_WHAT THE TASK REQUIRES_
Please give the entries from the line containing "Task: Click the top" through the line containing "Action: (x=77, y=75)", both ends included, as a two-column CSV with columns named request and answer. Put each field in quotes, replace line breaks with spaces, and leave the pictures out.

_INFORMATION SHOWN_
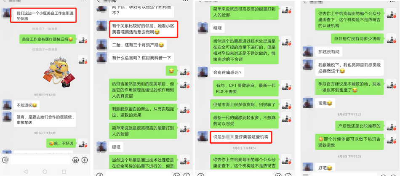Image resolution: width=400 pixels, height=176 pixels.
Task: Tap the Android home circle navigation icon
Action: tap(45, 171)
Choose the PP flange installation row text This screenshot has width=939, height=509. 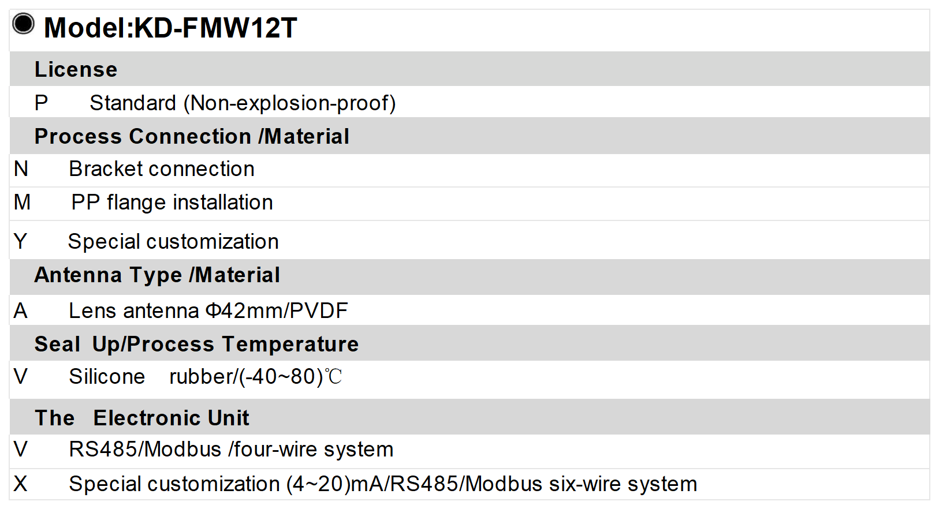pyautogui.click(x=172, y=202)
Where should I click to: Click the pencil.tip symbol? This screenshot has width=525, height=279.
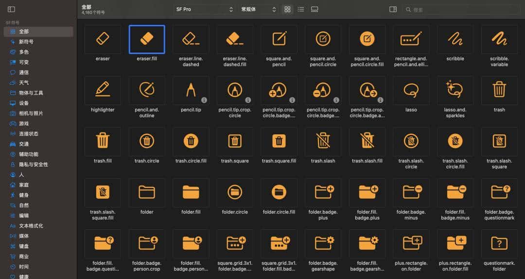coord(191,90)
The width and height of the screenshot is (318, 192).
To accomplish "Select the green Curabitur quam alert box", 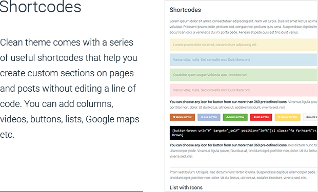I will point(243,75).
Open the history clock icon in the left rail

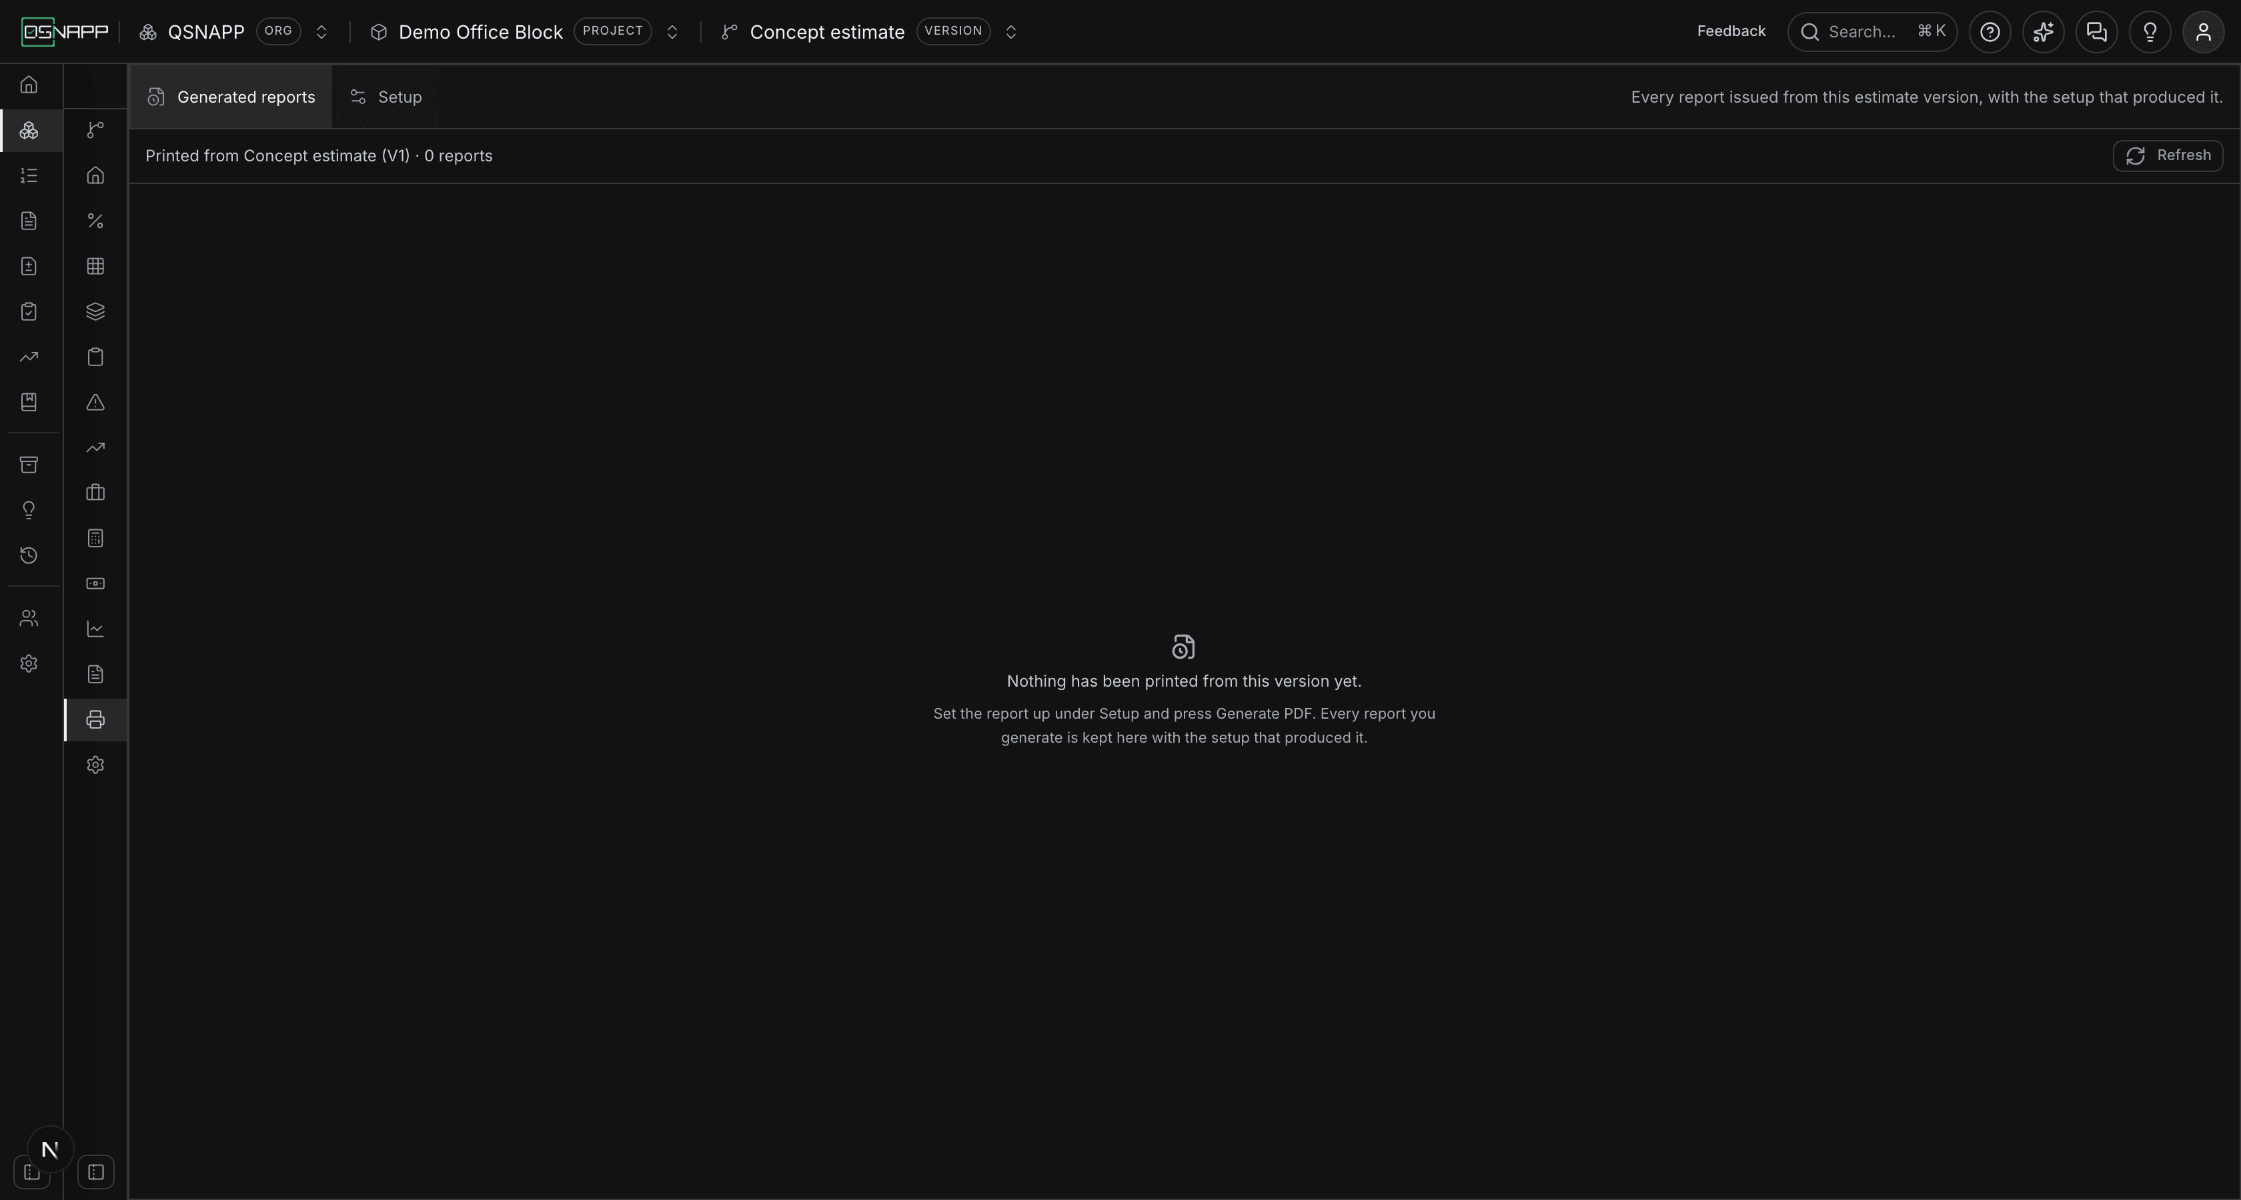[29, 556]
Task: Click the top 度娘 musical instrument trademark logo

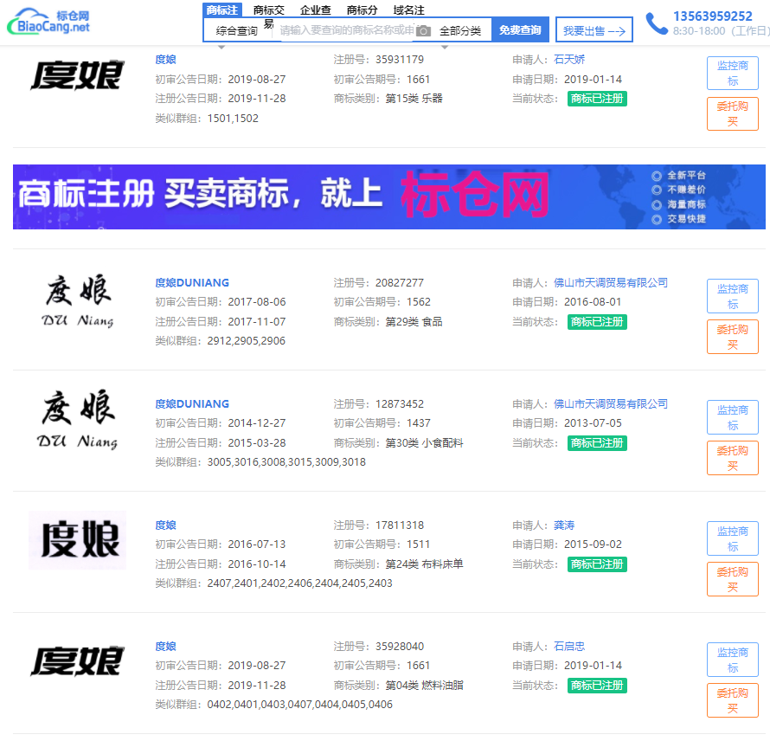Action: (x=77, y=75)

* * *

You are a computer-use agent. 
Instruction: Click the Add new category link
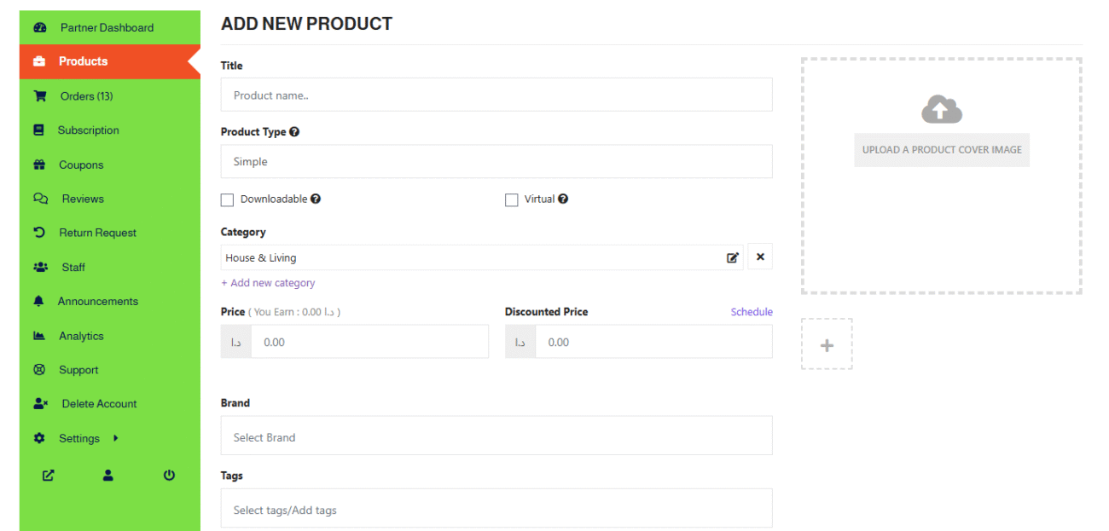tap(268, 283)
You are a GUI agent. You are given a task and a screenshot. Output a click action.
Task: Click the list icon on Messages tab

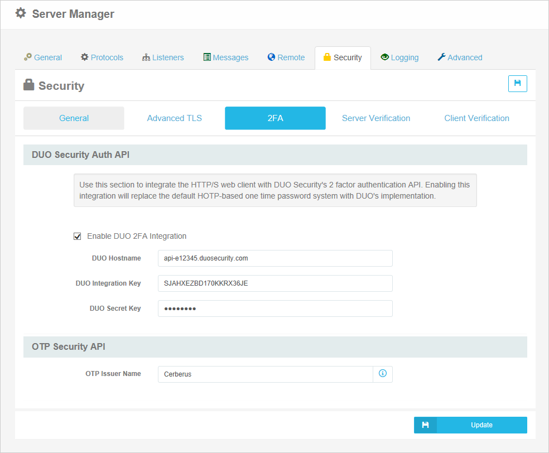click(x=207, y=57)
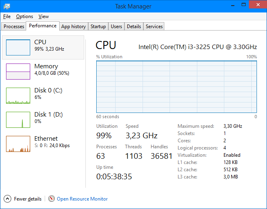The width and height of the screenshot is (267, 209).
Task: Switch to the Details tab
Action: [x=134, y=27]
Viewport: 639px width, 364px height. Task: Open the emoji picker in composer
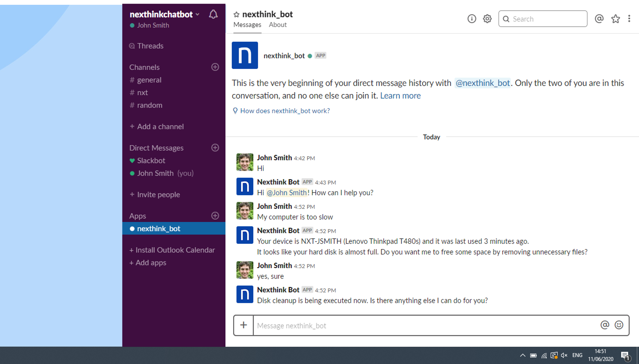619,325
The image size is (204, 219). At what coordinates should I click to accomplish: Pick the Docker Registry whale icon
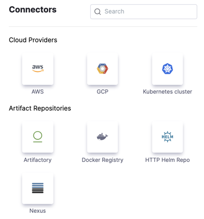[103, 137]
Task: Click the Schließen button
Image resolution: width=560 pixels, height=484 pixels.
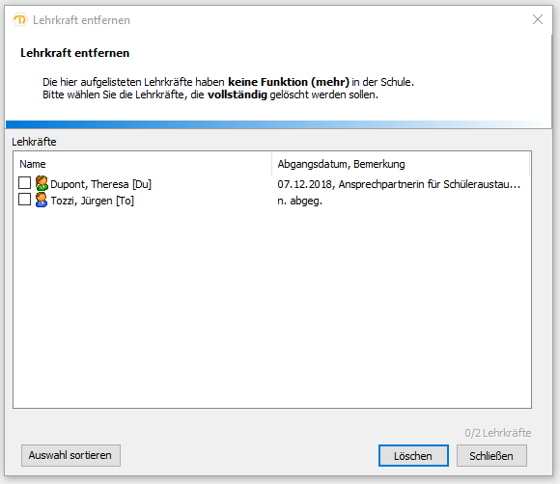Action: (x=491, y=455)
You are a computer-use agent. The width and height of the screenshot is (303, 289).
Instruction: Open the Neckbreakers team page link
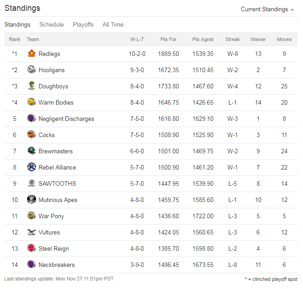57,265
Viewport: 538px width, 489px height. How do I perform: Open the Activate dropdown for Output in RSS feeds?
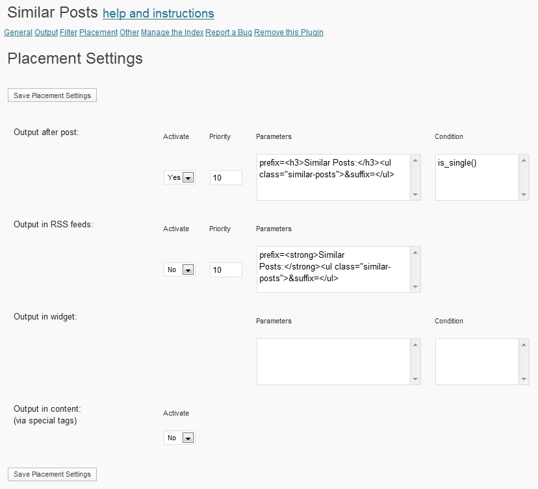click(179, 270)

_RESULT FOR THIS EXERCISE_
request,answer
"Task: Click the top 度娘 musical instrument trademark logo","Action: (x=77, y=75)"